Lawmakers demand Donald Trump turn over any tapes of his conversations with James Comey.
WASHINGTON — Congressional investigators demanded Friday that the president turn over within two weeks any recordings he made of his conversations with former FBI Director James Comey, as President Donald Trump refused to answer questions about whether such recordings exist.
The House Intelligence Committee’s letter comes just one day after Comey testified before the Senate Intelligence Committee about notes and memos he kept to document interactions with the president that made him uncomfortable — memos he slipped to the press, using a friend as intermediary, after Trump suggested via Twitter that he might have taped their discussions. Comey said he hoped their contents would compel the Justice Department to appoint a special counsel to investigate the administration over possible links to Russia.

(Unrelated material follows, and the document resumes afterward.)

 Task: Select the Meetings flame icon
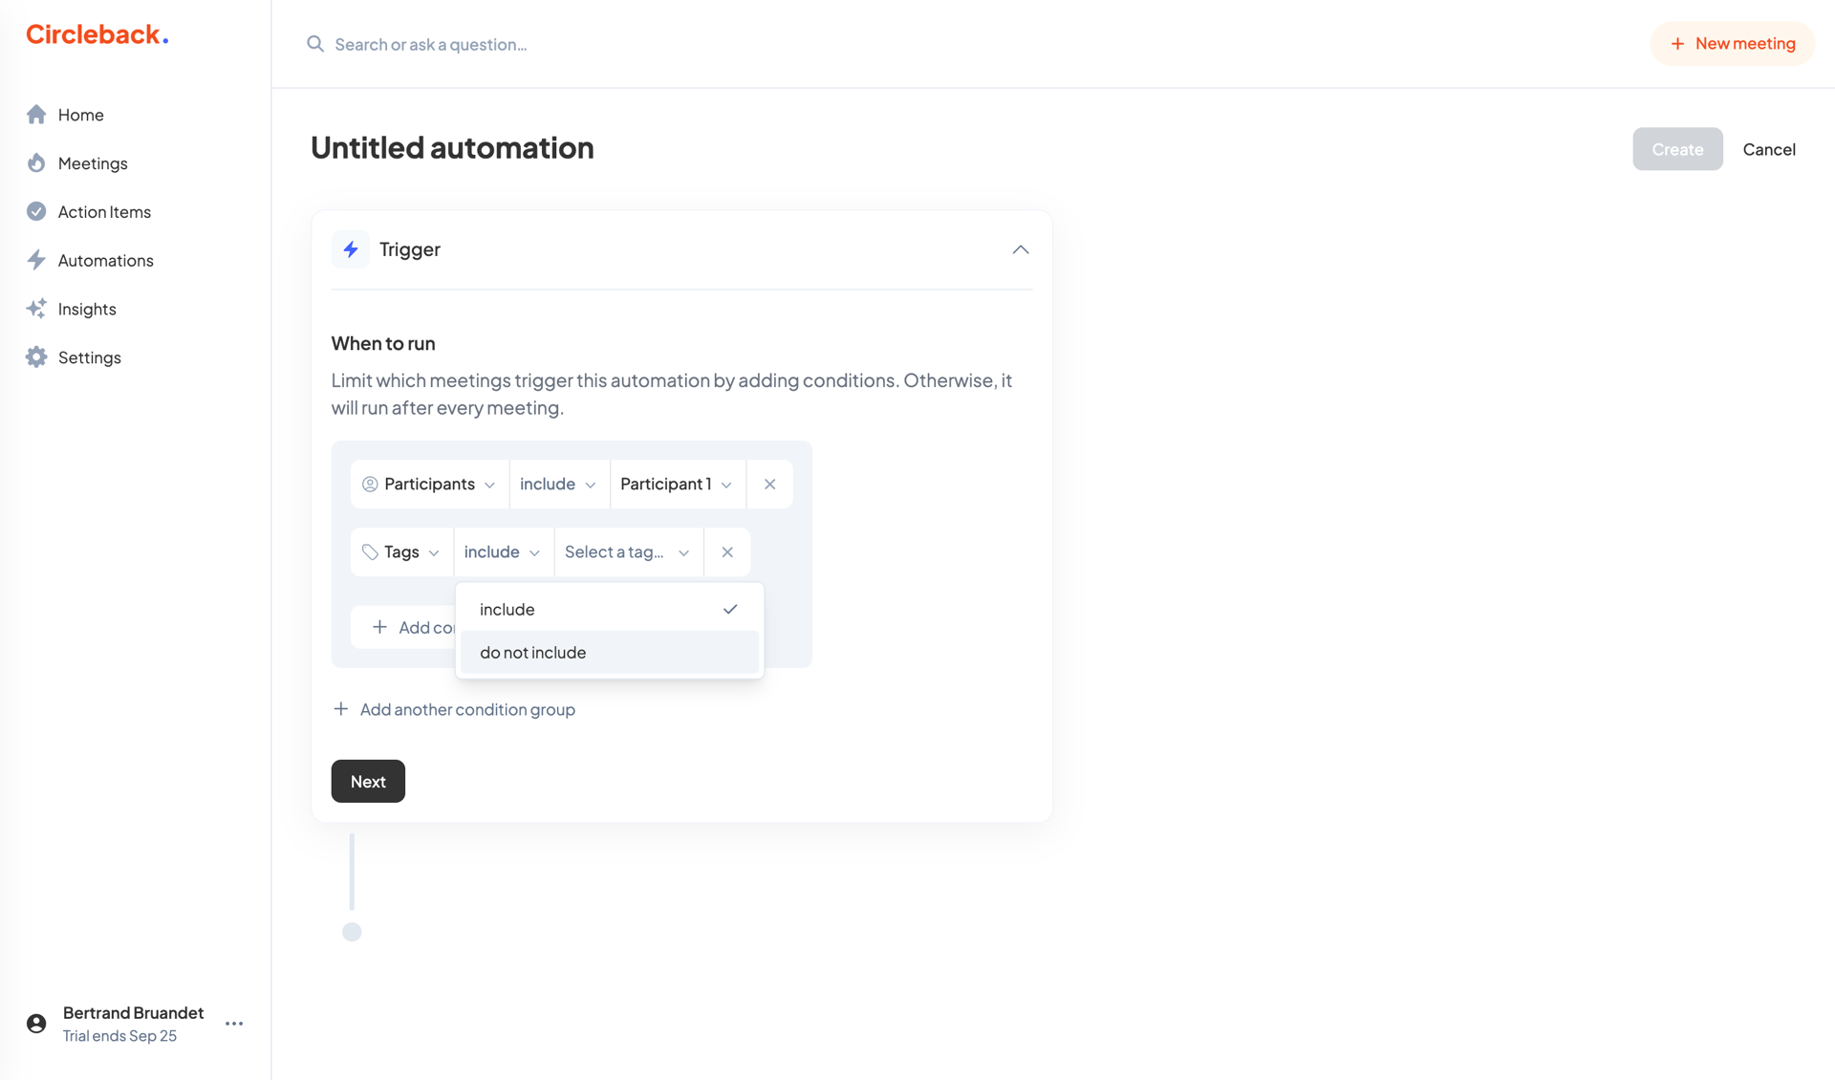[35, 162]
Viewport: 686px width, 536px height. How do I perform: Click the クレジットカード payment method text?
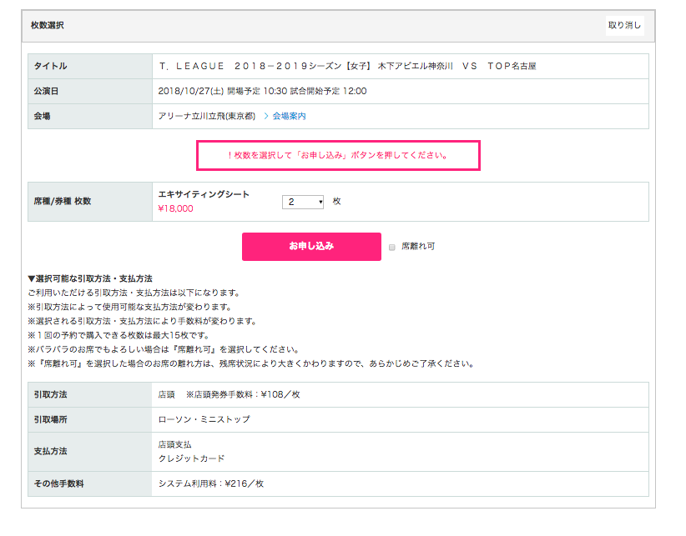(191, 458)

The House Intelligence Committee also sent a second letter Friday to Comey, asking him to turn over his memos. The committee gave Comey and White House Counsel Don McGahn until June 23 to produce the requested memos and tapes.
The Senate Judiciary Committee also has requested a copy of Comey’s memos — but from the intermediary, Columbia Law professor Daniel Richman. They sent a letter Thursday night insisting that he turn the memos over to the committee by Friday in the format in which he received them.
Trump spent Friday claiming “vindication” after Comey’s testimony, while still accusing the former FBI director of lying about their interactions. At a news conference, Trump said that “some of the stuff `Comey~ said just wasn’t true.”
But during his testimony, Comey invited Trump to “release all the tapes” he may have made, a sign that he believed they would corroborate his rendition of events, if they exist.
Comey recalled many details of his memos in written and spoken statements he gave to the Senate Intelligence Committee, testifying as part of their investigation into alleged Russian interference in the 2016 election.
The president has instead remained cagey about the existence of the “tapes” — he referred to them in quotes in his initial tweet — that he hinted at just days after he fired Comey.
“I’ll tell you about that maybe sometime in the very near future,” Trump said Friday, in response to a reporter’s question about whether the tapes exist.